» **Exercise**
In the listing that follows, how many lines hold the string "computer"? Answer with the number only.

━━━━━━━━━━━━━━━━

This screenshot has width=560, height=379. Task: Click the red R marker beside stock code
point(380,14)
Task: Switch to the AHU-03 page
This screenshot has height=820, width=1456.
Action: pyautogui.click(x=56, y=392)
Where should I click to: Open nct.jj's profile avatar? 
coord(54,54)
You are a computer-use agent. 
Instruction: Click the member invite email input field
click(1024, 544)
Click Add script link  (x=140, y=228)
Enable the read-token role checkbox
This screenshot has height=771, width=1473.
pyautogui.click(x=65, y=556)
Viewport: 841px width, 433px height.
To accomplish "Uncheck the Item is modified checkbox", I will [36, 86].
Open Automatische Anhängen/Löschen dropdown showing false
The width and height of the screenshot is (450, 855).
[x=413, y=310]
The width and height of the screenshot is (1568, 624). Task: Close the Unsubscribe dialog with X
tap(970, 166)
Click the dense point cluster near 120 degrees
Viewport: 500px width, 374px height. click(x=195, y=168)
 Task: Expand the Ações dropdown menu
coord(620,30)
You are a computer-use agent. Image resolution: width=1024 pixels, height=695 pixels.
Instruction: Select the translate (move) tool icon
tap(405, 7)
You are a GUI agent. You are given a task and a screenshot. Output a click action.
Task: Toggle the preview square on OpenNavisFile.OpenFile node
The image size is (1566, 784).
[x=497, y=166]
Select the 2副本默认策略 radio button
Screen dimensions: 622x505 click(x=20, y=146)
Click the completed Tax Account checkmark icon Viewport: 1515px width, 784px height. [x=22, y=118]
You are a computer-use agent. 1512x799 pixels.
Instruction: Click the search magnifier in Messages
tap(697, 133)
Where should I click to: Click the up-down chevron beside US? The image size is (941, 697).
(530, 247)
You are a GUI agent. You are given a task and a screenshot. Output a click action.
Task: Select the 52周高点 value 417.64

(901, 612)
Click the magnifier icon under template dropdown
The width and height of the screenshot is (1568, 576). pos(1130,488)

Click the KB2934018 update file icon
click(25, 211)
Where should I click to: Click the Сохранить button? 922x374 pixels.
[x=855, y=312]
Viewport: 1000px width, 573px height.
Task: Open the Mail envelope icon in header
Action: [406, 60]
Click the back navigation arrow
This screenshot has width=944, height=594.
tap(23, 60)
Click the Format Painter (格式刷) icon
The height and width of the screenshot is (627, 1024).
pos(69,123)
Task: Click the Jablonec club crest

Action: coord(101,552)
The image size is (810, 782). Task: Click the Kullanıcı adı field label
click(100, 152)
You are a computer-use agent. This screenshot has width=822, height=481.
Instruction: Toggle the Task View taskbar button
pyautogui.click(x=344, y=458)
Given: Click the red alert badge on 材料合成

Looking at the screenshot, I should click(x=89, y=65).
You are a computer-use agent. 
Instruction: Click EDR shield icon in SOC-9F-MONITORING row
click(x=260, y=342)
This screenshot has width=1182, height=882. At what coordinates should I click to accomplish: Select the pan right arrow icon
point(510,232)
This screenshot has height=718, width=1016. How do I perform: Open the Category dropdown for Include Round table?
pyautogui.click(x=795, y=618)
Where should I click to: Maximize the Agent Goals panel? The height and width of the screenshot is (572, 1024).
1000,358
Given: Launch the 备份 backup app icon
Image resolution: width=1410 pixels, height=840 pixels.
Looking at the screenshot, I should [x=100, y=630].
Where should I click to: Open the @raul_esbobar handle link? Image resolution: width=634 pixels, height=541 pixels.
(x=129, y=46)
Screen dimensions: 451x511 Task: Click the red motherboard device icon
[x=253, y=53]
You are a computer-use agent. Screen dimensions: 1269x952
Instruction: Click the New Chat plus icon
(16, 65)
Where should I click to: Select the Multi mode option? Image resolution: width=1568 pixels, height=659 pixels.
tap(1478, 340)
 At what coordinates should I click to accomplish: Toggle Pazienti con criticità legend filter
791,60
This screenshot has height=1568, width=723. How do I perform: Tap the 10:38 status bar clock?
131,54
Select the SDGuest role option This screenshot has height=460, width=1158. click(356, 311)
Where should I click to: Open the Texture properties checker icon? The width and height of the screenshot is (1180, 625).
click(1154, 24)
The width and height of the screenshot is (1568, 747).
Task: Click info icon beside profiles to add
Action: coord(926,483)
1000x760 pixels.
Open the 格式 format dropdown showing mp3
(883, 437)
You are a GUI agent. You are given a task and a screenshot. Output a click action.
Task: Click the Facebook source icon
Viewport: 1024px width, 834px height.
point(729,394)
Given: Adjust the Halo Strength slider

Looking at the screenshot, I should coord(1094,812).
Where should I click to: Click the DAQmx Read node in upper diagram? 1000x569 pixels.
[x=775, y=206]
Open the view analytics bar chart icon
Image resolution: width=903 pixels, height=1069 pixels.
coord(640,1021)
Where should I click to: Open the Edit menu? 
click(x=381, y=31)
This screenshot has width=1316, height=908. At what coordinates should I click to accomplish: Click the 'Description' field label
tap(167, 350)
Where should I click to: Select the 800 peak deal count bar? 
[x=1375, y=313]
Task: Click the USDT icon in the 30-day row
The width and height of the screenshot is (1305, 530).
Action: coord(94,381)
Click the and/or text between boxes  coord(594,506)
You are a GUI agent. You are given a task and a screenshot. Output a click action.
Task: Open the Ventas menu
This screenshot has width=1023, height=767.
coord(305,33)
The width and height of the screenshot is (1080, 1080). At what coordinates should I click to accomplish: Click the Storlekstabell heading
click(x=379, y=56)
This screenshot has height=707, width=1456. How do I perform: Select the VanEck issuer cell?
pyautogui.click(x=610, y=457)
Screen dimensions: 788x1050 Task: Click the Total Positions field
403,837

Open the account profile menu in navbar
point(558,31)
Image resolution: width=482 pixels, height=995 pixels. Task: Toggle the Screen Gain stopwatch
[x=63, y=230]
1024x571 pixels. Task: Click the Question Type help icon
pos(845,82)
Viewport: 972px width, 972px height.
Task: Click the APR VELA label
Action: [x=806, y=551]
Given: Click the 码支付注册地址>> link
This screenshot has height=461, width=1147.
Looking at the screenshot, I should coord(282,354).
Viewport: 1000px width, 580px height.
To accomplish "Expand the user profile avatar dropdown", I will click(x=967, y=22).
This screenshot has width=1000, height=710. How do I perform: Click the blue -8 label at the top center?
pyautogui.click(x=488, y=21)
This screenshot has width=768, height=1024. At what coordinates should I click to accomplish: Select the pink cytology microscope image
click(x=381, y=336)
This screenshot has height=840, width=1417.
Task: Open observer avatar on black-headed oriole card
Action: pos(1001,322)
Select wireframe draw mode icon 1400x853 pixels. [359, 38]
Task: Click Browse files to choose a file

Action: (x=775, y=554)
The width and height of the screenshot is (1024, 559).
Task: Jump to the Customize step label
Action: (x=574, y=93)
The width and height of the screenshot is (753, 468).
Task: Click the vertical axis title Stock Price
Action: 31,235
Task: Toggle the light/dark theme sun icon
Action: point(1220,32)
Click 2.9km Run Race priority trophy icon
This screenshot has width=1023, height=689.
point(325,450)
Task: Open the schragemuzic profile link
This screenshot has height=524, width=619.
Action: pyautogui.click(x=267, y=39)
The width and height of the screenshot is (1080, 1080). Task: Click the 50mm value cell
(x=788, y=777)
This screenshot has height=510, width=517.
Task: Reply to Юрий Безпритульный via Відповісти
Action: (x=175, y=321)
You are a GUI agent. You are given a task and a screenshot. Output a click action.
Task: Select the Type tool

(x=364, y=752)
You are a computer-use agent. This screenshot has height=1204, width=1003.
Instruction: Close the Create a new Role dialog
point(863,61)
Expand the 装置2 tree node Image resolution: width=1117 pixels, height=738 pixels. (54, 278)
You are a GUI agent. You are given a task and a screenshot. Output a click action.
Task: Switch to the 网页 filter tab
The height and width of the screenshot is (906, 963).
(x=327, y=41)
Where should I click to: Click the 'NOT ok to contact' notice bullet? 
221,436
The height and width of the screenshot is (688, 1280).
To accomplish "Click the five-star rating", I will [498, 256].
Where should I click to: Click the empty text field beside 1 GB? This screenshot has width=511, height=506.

━━━━━━━━━━━━━━━━

» **Result of the exercise**
7